Culmenella rezvoji
- Conservation status: Data Deficient (IUCN 3.1)

Scientific classification
- Kingdom: Animalia
- Phylum: Mollusca
- Class: Gastropoda
- Superorder: Hygrophila
- Family: Planorbidae
- Genus: Culmenella
- Species: C. rezvoji
- Binomial name: Culmenella rezvoji (Lindholm, 1929)
- Synonyms: Camptoceras rezvoji Lindholm, 1929; Glyptophysa rezvoji Lindholm, 1929; superseded combination;

= Culmenella rezvoji =

- Genus: Culmenella
- Species: rezvoji
- Authority: (Lindholm, 1929)
- Conservation status: DD
- Synonyms: Camptoceras rezvoji Lindholm, 1929, Glyptophysa rezvoji Lindholm, 1929; superseded combination

Species of gastropod

Culmenella rezvoji is a species of air-breathing freshwater snail with a sinistral shell; an aquatic pulmonate gastropod mollusk in the family Planorbidae. This species is found in Japan, Russia, and China. In Japan, it is considered either Endangered or Critically Endangered, and populations are declining. It may be found in shallow water, and is associated with aquatic vegetationa and muddy substrate.

== Taxonomy ==
In 1929, Wassili Adolfovitch Lindholm described the species as Glyptophysa rezvoji from the Daubikhe River, near the village of Yakovlevka in Russia. Several specimens were used in Lindholm's description. The lectotype (primary specimen) and 3 paralectotypes are kept in the Zoological Institute of the Russian Academy of Sciences. One of these paralectotypes was used in the description of Culmenella lindholmi.

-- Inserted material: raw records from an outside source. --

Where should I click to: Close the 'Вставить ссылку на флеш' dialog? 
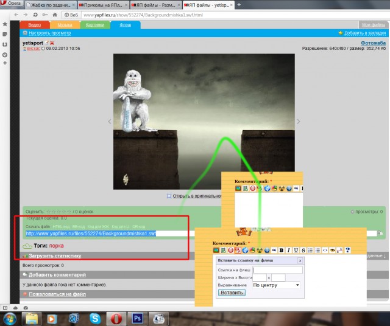pyautogui.click(x=299, y=260)
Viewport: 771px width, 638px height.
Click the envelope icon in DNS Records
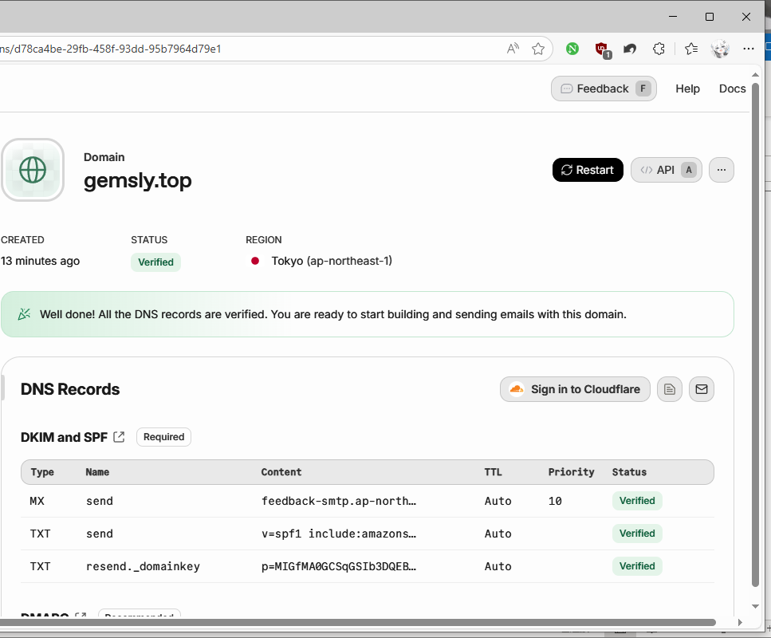[702, 389]
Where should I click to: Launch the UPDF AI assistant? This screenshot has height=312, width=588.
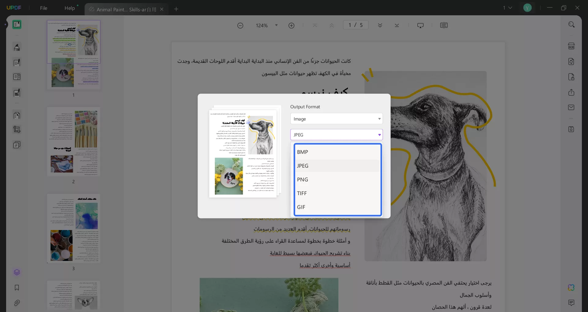[571, 288]

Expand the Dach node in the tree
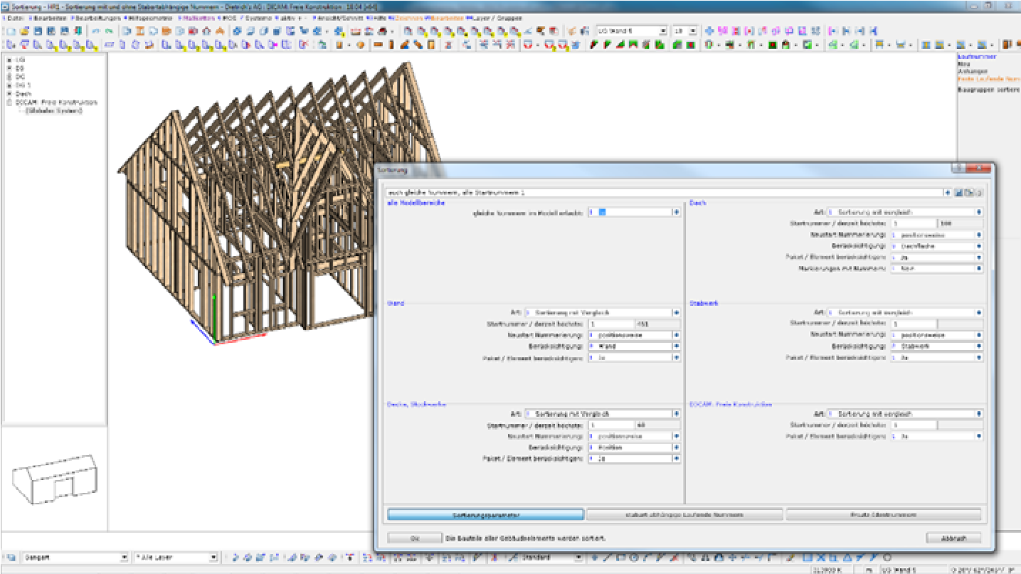coord(9,94)
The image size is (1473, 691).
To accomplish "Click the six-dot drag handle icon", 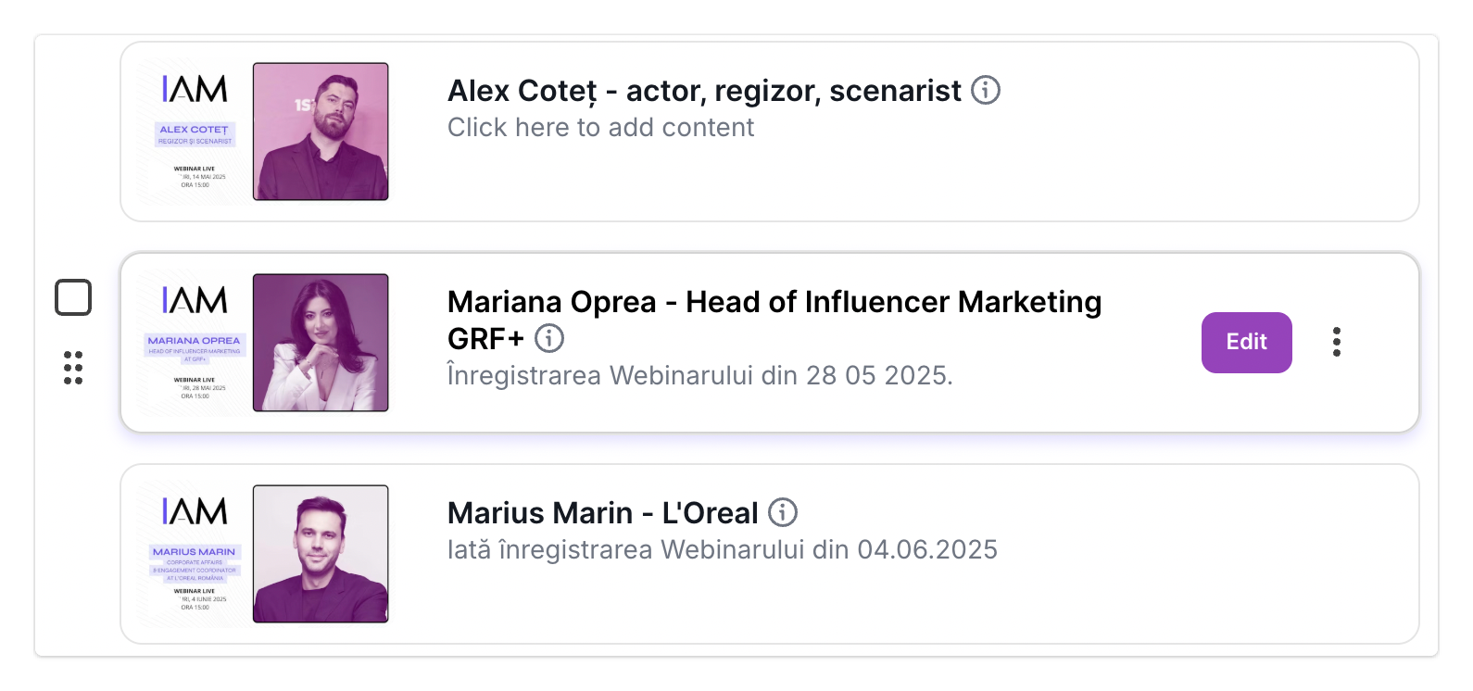I will [x=73, y=368].
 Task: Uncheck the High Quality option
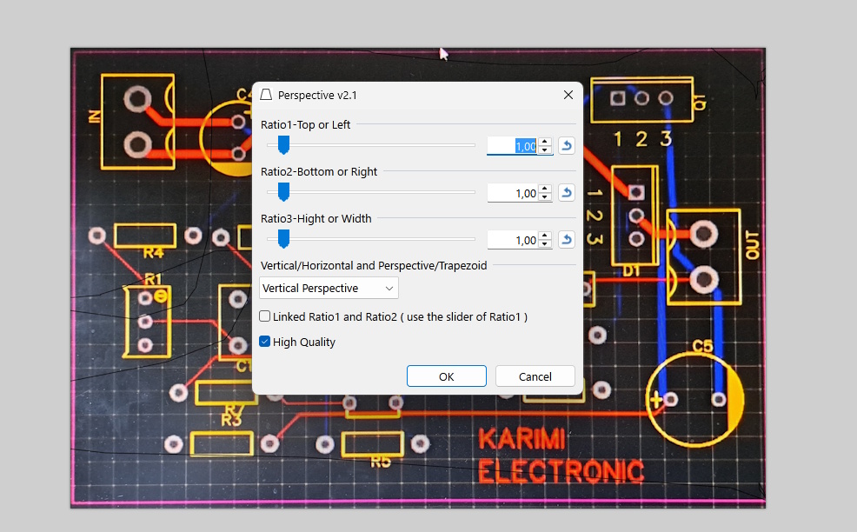pyautogui.click(x=265, y=342)
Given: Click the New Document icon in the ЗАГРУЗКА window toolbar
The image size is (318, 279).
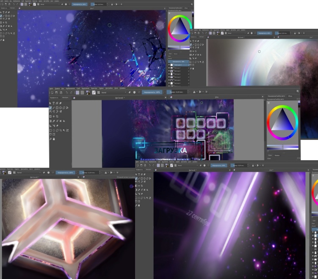Looking at the screenshot, I should pos(51,92).
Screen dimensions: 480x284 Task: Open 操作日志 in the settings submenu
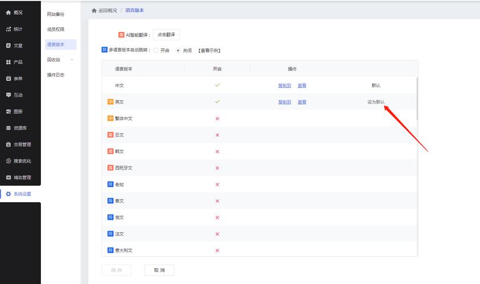pyautogui.click(x=56, y=75)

Similarities in the shell of this species to those of Culmenella buldowski and Culmenella lindholmi have called into question if these species are actually synonymous. Additionally, some sources argue that Culmenella rezvoji may itself be a synonym of Culmenella prashadi, given that the two are so similar.

== Description ==
The morphology and formation of the sperm of Culmenella rezvoji has been described as typical for the superorder Hygrophila. The total size of the sperm ranges from 372 to 439 microns. The midpiece has 3 evenly spaced glycogen helices, distinguishing it from most other Hygrophila species, which either have 4 helices or 3 unevenly spaced helices. The midpiece also has a relatively tall corkscrew ridge, which help propel the sperm.

This species is extremely similar to Culmenella prashadi, but can be differentiated by the number of cusps on the lateral teeth: 3 in C. rezvoji and 4 in C. prashadi. They are similar enough that they may actually be synonymous. Another difference between the two species is the increased number and relative narrowness of the diverticula (pouch-like structures) of the ovotestis in C. rezvoji.

== Distribution, habitat, and conservation ==
The distribution of Culmenella rezvoji is primarily placed within southeastern Russia and across Japan. Its range also extends into parts of northeastern China, and may also extend into the Korean peninsula. In Russia, it is known from the Amur River basin in Primorsky Krai. In Japan, it is considered either Endangered or Critically Endangered, especially in Tokyo and the Kanagawa Prefecture. It faces threats from habitat degradation as well as wastewater and agricultural effluents. Populations are thought to be decreasing.

This species may be found in shallow water bodies including lakes, fens, marshes, and rice fields. It is associated with aquatic vegetation including the genus Elodea. It may burrow in muddy substrate.